EXERCISE INSTRUCTIONS => The expected output is the first line of the data below and every line after it, up to and including the line containing "The image size is (784, 628).", each reproduced exactly.

DATA FOR ANALYSIS =>

◇ ◇ ◇ ◇ ◇ ◇ ◇

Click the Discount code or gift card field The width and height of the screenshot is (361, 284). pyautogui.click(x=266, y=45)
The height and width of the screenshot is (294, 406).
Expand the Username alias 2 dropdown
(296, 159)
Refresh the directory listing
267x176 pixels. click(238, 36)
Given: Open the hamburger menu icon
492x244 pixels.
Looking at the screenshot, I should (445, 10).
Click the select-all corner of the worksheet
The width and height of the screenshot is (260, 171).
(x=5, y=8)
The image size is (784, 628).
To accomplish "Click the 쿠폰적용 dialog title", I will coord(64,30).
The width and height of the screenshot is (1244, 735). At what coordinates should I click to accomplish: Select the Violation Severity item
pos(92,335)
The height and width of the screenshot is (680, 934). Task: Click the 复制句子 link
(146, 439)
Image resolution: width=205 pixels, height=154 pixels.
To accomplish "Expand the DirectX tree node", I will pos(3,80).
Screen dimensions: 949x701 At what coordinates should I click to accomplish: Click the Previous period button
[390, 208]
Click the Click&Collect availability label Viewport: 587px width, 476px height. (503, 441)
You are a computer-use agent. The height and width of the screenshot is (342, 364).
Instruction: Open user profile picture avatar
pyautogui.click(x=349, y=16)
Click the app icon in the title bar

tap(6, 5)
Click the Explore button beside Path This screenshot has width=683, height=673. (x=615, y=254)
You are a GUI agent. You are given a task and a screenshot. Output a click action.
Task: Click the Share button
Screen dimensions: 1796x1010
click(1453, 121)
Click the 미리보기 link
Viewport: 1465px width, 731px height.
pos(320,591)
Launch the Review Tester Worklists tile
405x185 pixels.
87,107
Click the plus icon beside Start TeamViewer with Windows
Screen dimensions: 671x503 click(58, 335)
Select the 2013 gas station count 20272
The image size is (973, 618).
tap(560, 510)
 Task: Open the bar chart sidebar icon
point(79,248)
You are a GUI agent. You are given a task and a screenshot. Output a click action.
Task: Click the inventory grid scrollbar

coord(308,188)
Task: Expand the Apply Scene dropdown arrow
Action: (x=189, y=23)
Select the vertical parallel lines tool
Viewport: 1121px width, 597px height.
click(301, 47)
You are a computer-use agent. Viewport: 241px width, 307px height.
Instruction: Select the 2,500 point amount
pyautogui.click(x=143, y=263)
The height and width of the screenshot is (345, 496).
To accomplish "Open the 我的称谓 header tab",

◇ ◇ ◇ ◇ ◇ ◇ ◇

PROBLEM SOLUTION =>
Click the Discount code or gift card field The width and height of the screenshot is (361, 284). pyautogui.click(x=266, y=45)
The height and width of the screenshot is (294, 406).
Expand the Username alias 2 dropdown
(296, 159)
Refresh the directory listing
267x176 pixels. click(238, 36)
Given: Open the hamburger menu icon
492x244 pixels.
Looking at the screenshot, I should (445, 10).
Click the select-all corner of the worksheet
The width and height of the screenshot is (260, 171).
(x=5, y=8)
The image size is (784, 628).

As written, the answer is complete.